2
votes

I am working on a multiclassification project and I noticed that no matter what classifier I run the precision and recall are the same within a model.

The classification problem has three distinct classes. The volume of the data is rather on the small side with 13k instances divided into test (0.8) and train (0.2).

Training data has a shape of (10608, 28) and labels are the shape of (10608, 3) (binarized label).

The classification is imbalanced:

  • label 0 represents 30% of all labels
  • label 1 represents 4% of all labels
  • label 2 represents 66% of all labels.

I am comparing different classifiers, to later focus on the most promising ones. While calculating precision and recall for each model I noticed that they are always the same within a model.

Due to how precision and recall are calculated they can be the same when the number of false-negative predictions equals the number of false-positive predictions FP = FN.

enter image description here

Examples:

SGD classifier

sgd_clf = OneVsRestClassifier(SGDClassifier(random_state=42))
sgd_clf.fit(data_tr, labels_tr)
y_pred_sgd = cross_val_predict(sgd_clf, data_tr, labels_tr, cv=5) 
cm_sgd = confusion_matrix(labels_tr.argmax(axis=1), y_pred_sgd.argmax(axis=1))  

cm_sgd:
array([[1038,   19, 2084],
       [ 204,   22,  249],
       [ 931,   48, 6013]], dtype=int64)
precision_score(labels_tr.argmax(axis=1), y_pred_sgd.argmax(axis=1), average="micro")  
0.666760935143288
recall_score(labels_tr.argmax(axis=1), y_pred_sgd.argmax(axis=1), average="micro") 
0.666760935143288

FP=FN=3535

Logistic regression

lr_clf = OneVsRestClassifier(LogisticRegression(random_state=42, max_iter=4000))
lr_clf.fit(data_tr, labels_tr)
y_pred_lr = cross_val_predict(lr_clf, data_tr, labels_tr, cv=5)
cm_lr = confusion_matrix(labels_tr.argmax(axis=1), y_pred_lr.argmax(axis=1))

cm_lr: 
array([[ 982,    1, 2158],
       [ 194,    7,  274],
       [ 774,    9, 6209]], dtype=int64)

precision_score(labels_tr.argmax(axis=1), y_pred_lr.argmax(axis=1), average="micro") 
0.6785444947209653
recall_score(labels_tr.argmax(axis=1), y_pred_lr.argmax(axis=1), average="micro") 
0.6785444947209653


FP=FN=3410

Random forest

rf_clf = OneVsRestClassifier(RandomForestClassifier(random_state=42))
rf_clf.fit(data_tr, labels_tr)
y_pred_forest = cross_val_predict(rf_clf, data_tr, labels_tr, cv=5)
cm_forest = confusion_matrix(labels_tr.argmax(axis=1), y_pred_forest.argmax(axis=1)) 

cm_forest: 
array([[1576,   56, 1509],
      [ 237,   45,  193],
      [1282,   61, 5649]], dtype=int64)
precision_score(labels_tr.argmax(axis=1), y_pred_forest.argmax(axis=1), average="micro")
0.6853318250377074
recall_score(labels_tr.argmax(axis=1), y_pred_forest.argmax(axis=1), average="micro")  
0.6853318250377074

FP=FN=3338

How likely is it that all the models have the same recall and precision within a model? Am I missing something?

1

1 Answers

4
votes

This is happening because you are calculating the micro average of your scores. In the docs, it is described as:

Calculate metrics globally by counting the total true positives, false negatives and false positives.

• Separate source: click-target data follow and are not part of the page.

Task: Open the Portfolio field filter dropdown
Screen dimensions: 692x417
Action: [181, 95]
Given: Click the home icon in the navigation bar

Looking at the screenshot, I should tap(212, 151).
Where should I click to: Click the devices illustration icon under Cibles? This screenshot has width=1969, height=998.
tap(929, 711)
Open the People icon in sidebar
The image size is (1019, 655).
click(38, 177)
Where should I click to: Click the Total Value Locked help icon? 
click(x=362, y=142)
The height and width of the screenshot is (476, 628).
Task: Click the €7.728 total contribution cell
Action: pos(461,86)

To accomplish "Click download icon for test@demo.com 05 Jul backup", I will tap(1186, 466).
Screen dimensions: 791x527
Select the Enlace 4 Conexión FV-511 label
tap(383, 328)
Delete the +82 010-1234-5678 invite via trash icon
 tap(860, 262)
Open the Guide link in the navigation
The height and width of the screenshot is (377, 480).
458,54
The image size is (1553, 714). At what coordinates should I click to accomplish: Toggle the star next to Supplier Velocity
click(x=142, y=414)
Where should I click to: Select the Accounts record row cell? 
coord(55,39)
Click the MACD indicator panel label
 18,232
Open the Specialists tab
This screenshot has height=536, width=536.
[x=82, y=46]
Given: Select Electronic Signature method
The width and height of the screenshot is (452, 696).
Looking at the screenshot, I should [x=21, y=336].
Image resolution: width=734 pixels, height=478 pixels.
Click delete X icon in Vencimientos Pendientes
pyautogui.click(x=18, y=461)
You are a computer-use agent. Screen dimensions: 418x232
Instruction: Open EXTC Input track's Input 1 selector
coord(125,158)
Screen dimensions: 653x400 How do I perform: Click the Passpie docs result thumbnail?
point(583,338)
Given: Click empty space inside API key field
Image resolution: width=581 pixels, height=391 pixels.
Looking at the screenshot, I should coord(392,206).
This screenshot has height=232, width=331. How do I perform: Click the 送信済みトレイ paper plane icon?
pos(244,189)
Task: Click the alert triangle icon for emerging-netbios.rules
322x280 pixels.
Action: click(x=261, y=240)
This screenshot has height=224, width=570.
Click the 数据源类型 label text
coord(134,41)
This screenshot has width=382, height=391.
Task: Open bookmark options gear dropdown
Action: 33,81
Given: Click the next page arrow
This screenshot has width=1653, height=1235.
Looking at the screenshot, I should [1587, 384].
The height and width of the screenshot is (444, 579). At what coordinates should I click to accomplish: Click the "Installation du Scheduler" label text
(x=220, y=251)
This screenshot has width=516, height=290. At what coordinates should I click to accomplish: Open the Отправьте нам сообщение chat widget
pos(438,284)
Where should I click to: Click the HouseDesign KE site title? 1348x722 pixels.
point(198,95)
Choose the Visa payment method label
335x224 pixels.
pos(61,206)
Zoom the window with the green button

Now here is the catch: in classification tasks where every test case is guaranteed to be assigned to exactly one class, computing a micro average is equivalent to computing the accuracy score. This is why you get the same result for precision and recall in each model: you are basically computing the accuracy in all cases.

You can verify this by using accuracy_score and comparing the results.

As a consequence, you should better evaluate the precision and recall of your models with either macro or weighted average instead.